Paxillin Regulates Steroid-triggered Meiotic Resumption in Oocytes by Enhancing an All-or-None Positive Feedback Kinase Loop.
Oocyte maturation is triggered by steroids in a transcription-independent fashion that involves an unusual positive feedback loop whereby MOS (a germ cell-specific Raf) activates MEK1, which in turn activates ERK2. ERK2 then acts back on MOS to enhance its expression and amplify the kinase signaling cascade. To date, little is known regarding other factors that regulate this powerful positive feedback kinase cascade.
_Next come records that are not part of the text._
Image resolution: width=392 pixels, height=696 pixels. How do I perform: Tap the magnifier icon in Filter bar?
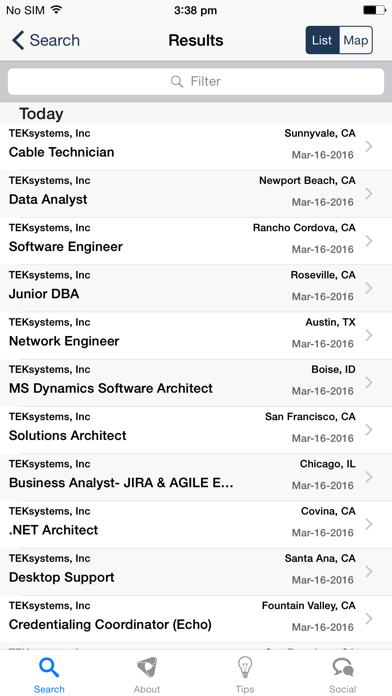coord(177,82)
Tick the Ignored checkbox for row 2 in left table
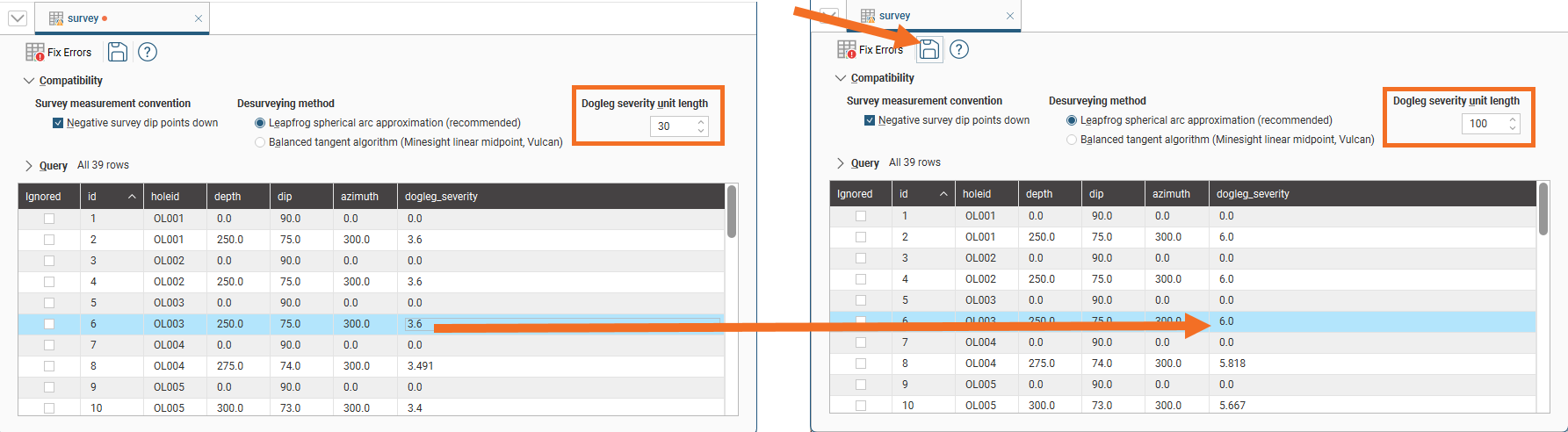 click(x=49, y=240)
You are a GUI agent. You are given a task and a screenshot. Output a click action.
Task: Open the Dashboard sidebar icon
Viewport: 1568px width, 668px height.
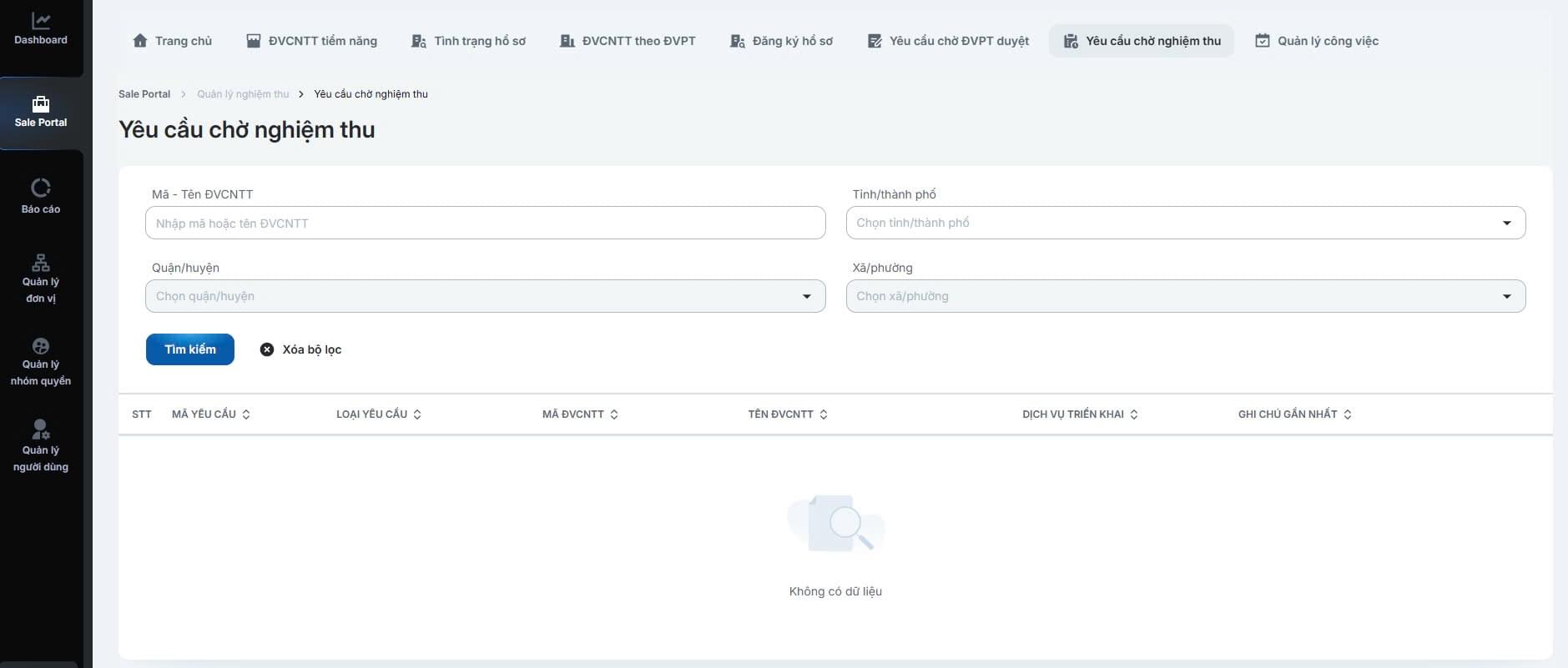click(40, 21)
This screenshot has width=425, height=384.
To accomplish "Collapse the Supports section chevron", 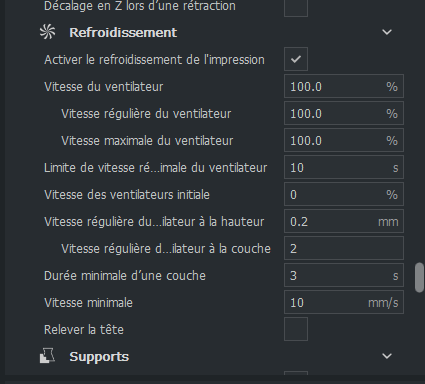I will (387, 356).
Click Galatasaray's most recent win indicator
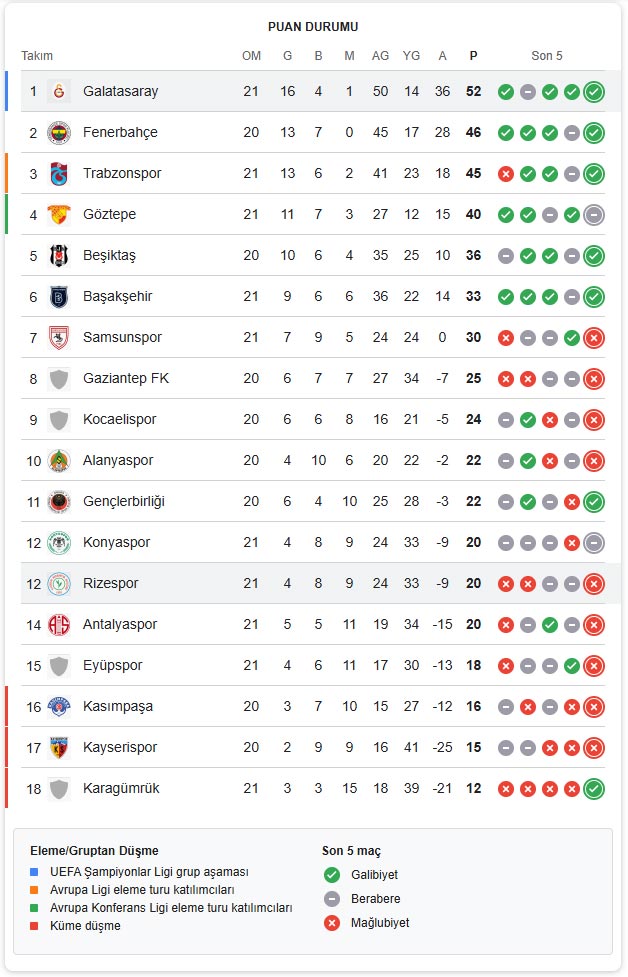Screen dimensions: 628x977 (x=592, y=91)
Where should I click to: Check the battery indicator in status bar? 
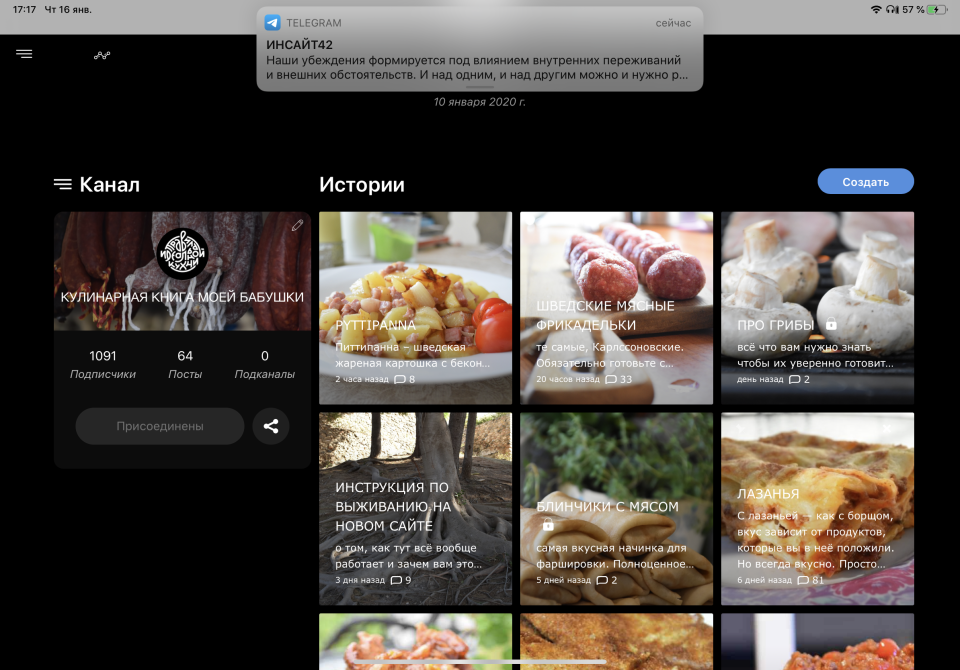(x=937, y=9)
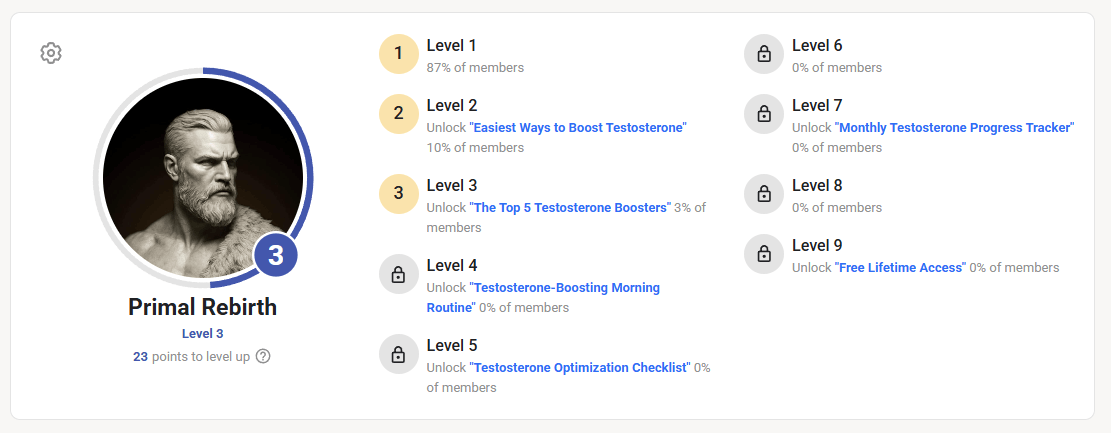The image size is (1111, 433).
Task: Open "Easiest Ways to Boost Testosterone" link
Action: (578, 128)
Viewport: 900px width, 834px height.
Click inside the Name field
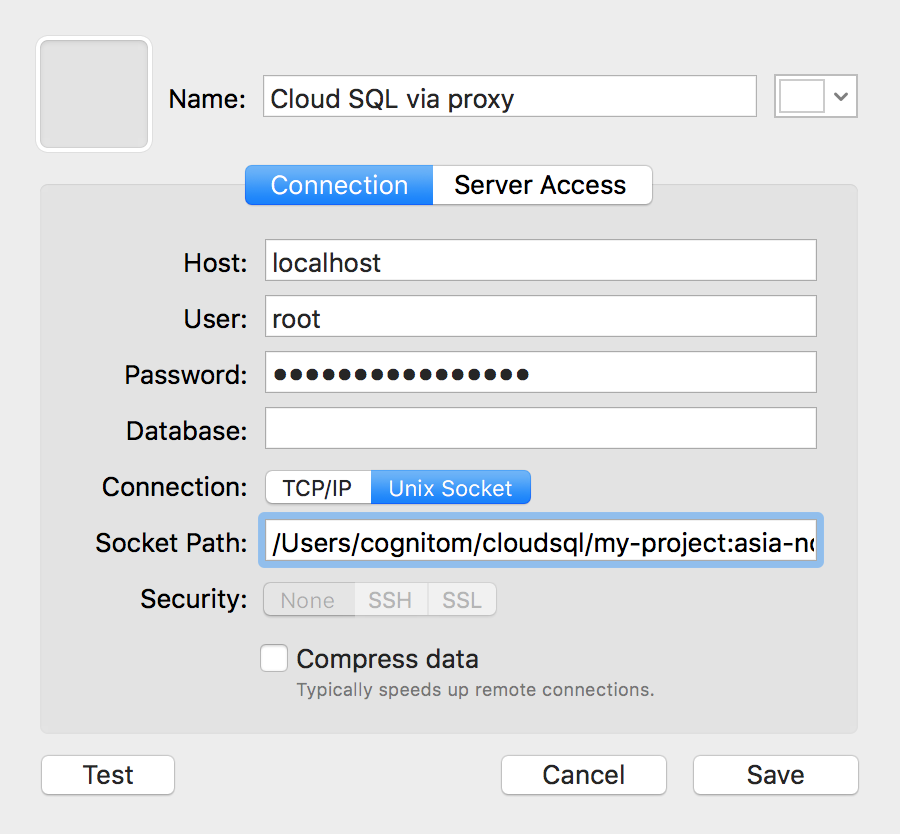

Here we present the scaffold molecule Paxillin as a newly recognized essential regulator of meiosis in Xenopus laevis oocytes. Reduction of Paxillin expression using RNA interference or antisense oligonucleotides completely abrogates steroid-triggered meiotic resumption. Detailed signaling studies reveal that Paxillin is acting early in the kinase cascade, because it is required for accumulation of MOS protein and complete activation of downstream kinase signaling in response to steroids. Surprisingly, full Paxillin activity also requires serine phosphorylation by a kinase downstream of MOS and MEK1, possibly ERK2. Together, these data suggest that Paxillin is an important regulator of the positive feedback effects of MEK/ ERK signaling on MOS protein expression. These experiments reveal a novel and critical function for Paxillin in meiosis and support the notion that Paxillin may be a general modulator of mitogen-activated protein kinase signaling.[1]References
- Paxillin Regulates Steroid-triggered Meiotic Resumption in Oocytes by Enhancing an All-or-None Positive Feedback Kinase Loop. Rasar, M., Defranco, D.B., Hammes, S.R. J. Biol. Chem. (2006) [Pubmed]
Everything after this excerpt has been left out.